> _What the task requires_
When you set down the entries, keep every word exactly as it is but drop the pictures.

> _Provided records_
● ● ● ● ●

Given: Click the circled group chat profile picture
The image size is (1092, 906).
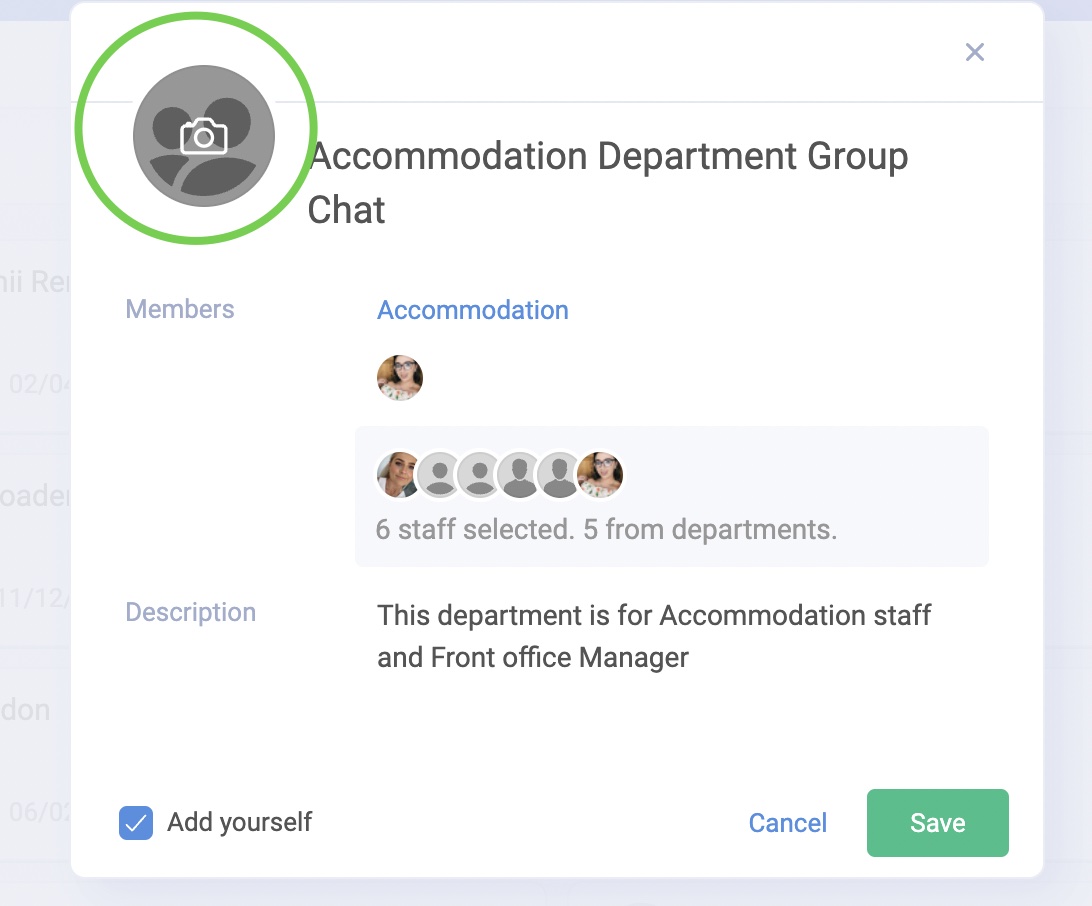Looking at the screenshot, I should tap(205, 137).
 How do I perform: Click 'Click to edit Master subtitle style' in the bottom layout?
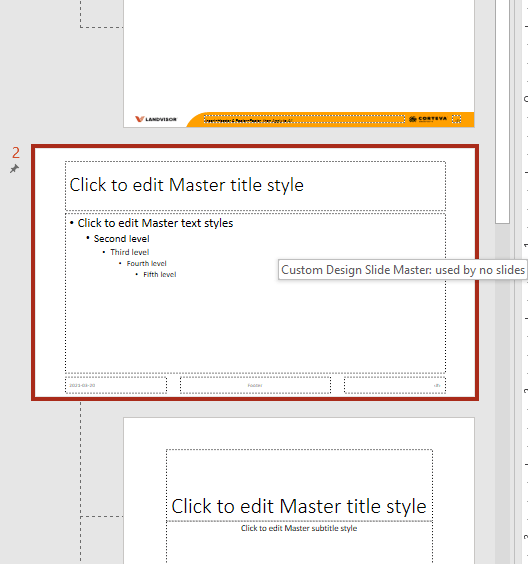[x=299, y=528]
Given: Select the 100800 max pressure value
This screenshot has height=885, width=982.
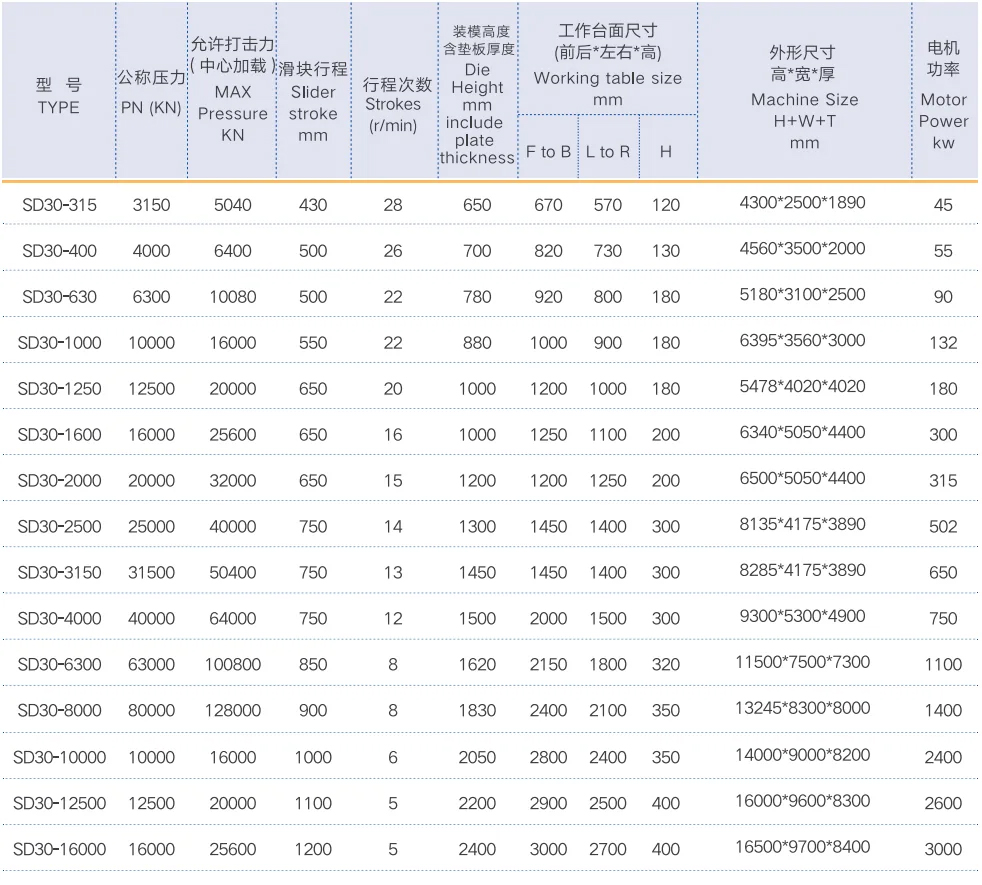Looking at the screenshot, I should click(232, 665).
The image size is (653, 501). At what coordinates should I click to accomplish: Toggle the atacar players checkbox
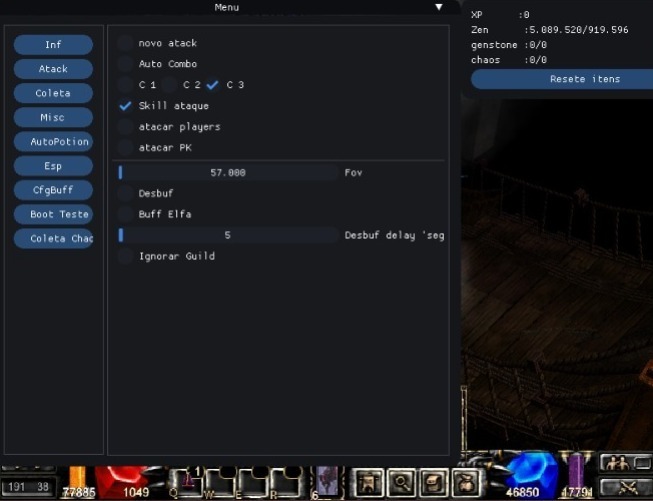tap(125, 127)
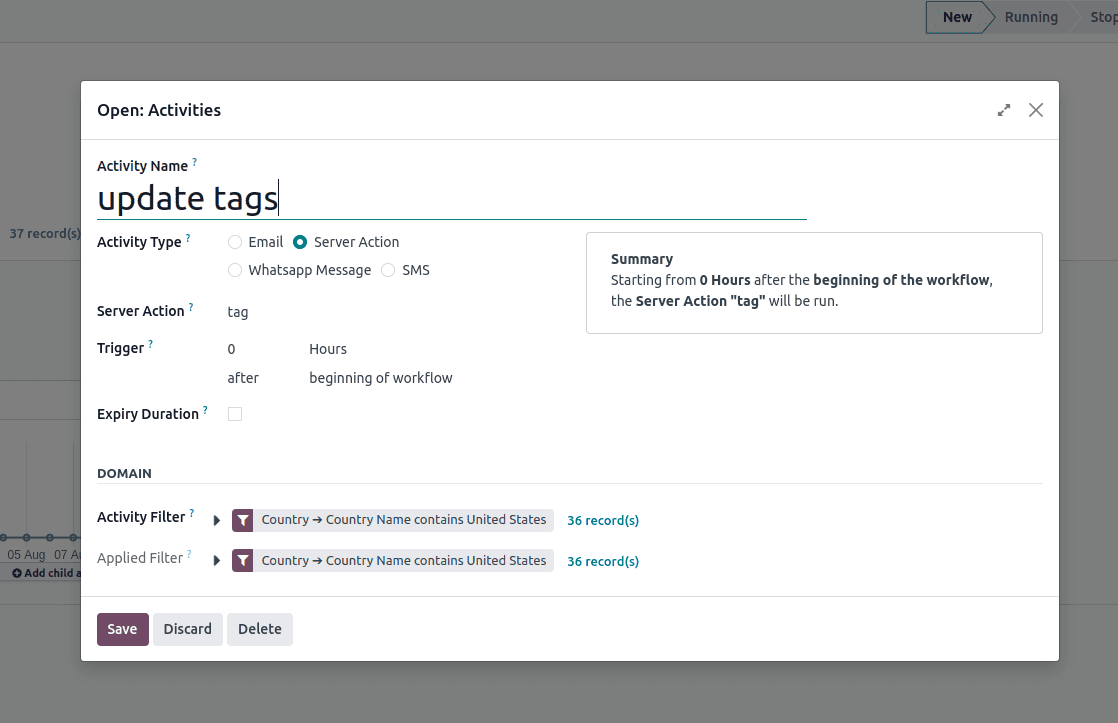Select the Email activity type
This screenshot has height=723, width=1118.
tap(235, 242)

● ● ● ● ●

> _Exercise response_
Given: Click the circled group chat profile picture
The image size is (1092, 906).
Looking at the screenshot, I should tap(205, 137).
 How do I perform: Click 'Click to edit Master subtitle style' in the bottom layout?
[x=299, y=528]
Given: Select the 100800 max pressure value
This screenshot has height=885, width=982.
Looking at the screenshot, I should click(232, 665).
The image size is (653, 501). At what coordinates should I click to accomplish: Toggle the atacar players checkbox
tap(125, 127)
Select the Email activity type
This screenshot has height=723, width=1118.
tap(235, 242)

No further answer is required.